짧은 과제
기록에서 "Task: Select the"이 들어 있는 줄부터 기록 끝까지를 요청까지 모두 다시 적되, 답에 나온 좌표 값마다 38씩 더하세요. 그림은 빼고 적어 주세요.

저장된 데이터
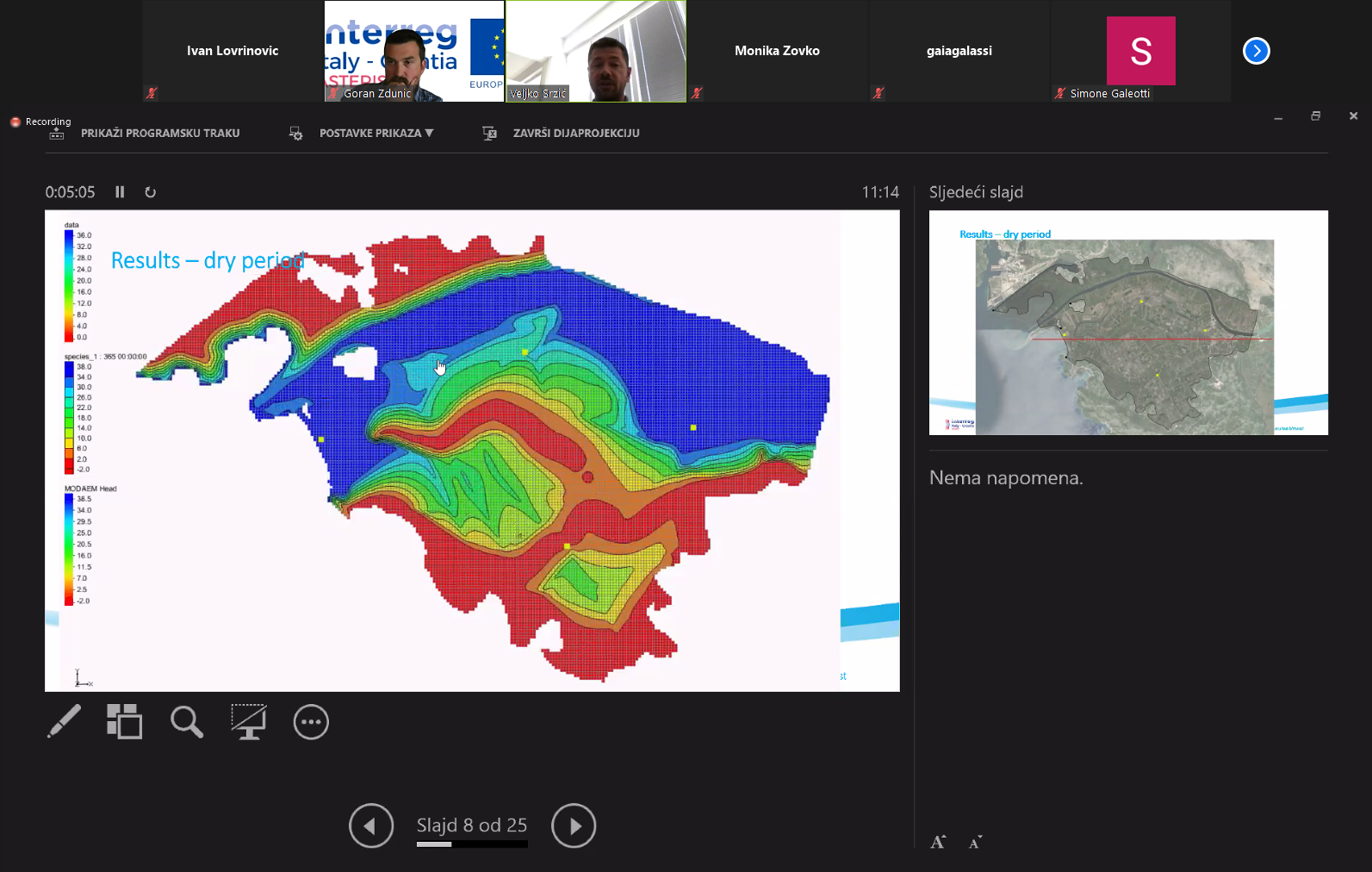Click the slide progress bar
This screenshot has height=872, width=1372.
472,844

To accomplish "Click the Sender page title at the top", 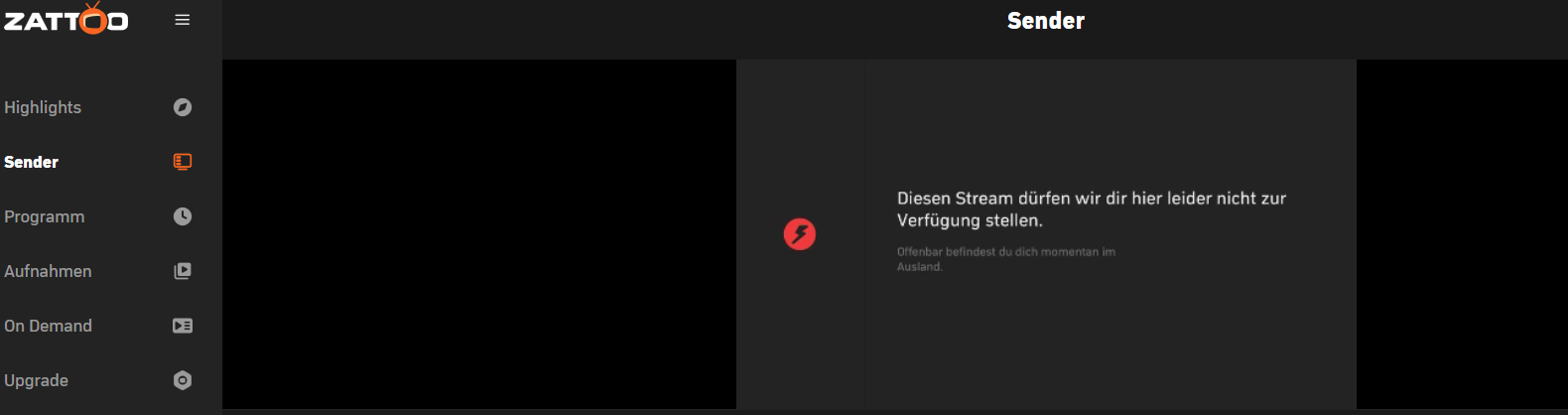I will tap(1046, 21).
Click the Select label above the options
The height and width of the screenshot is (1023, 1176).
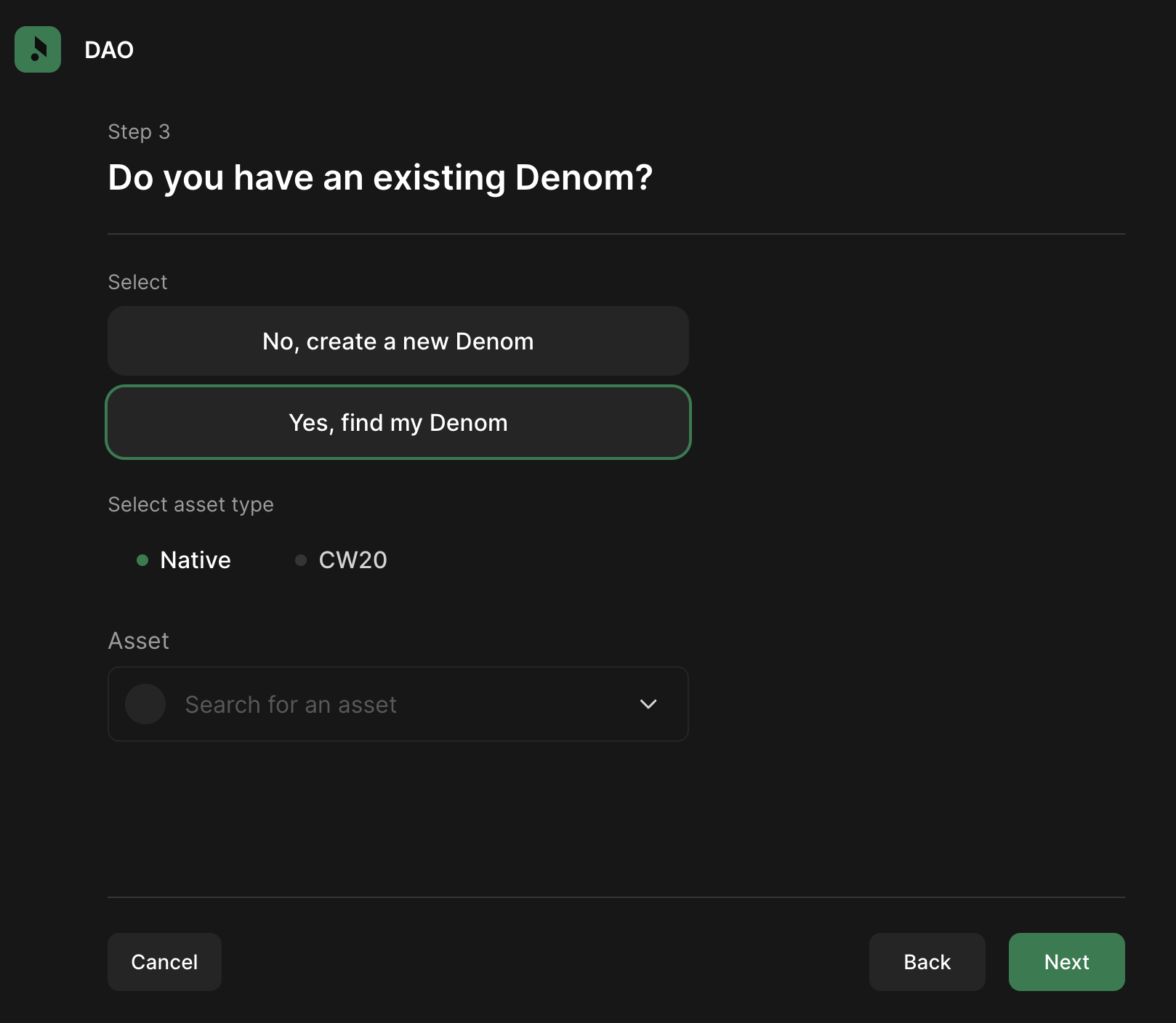point(137,282)
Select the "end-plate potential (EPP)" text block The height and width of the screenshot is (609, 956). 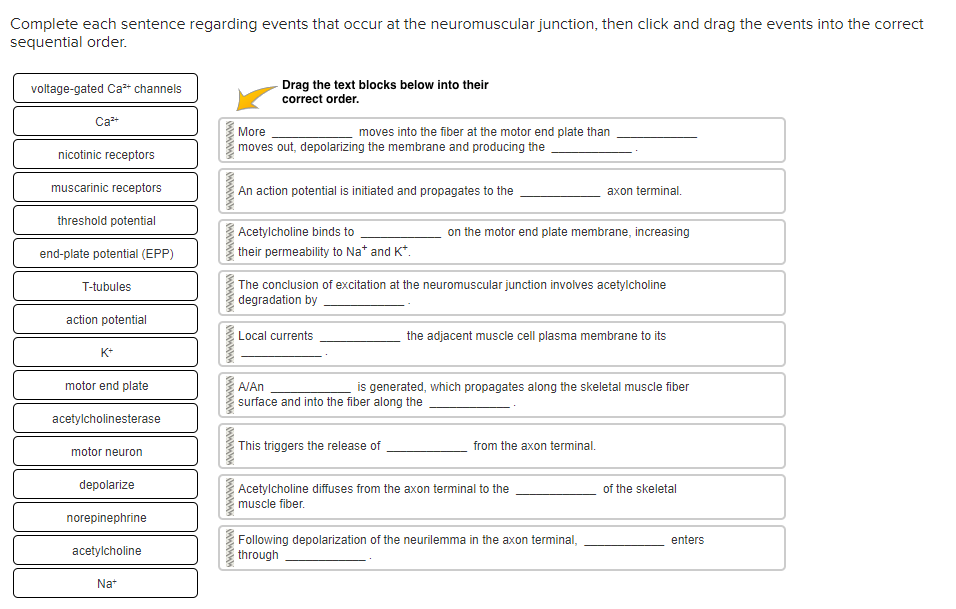pyautogui.click(x=104, y=253)
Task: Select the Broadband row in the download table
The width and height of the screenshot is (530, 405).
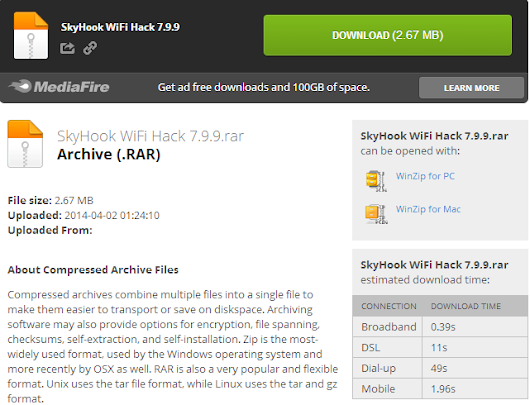Action: (x=440, y=327)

풀이
Task: Select the Broadband row in the download table
The width and height of the screenshot is (530, 405).
Action: (x=478, y=365)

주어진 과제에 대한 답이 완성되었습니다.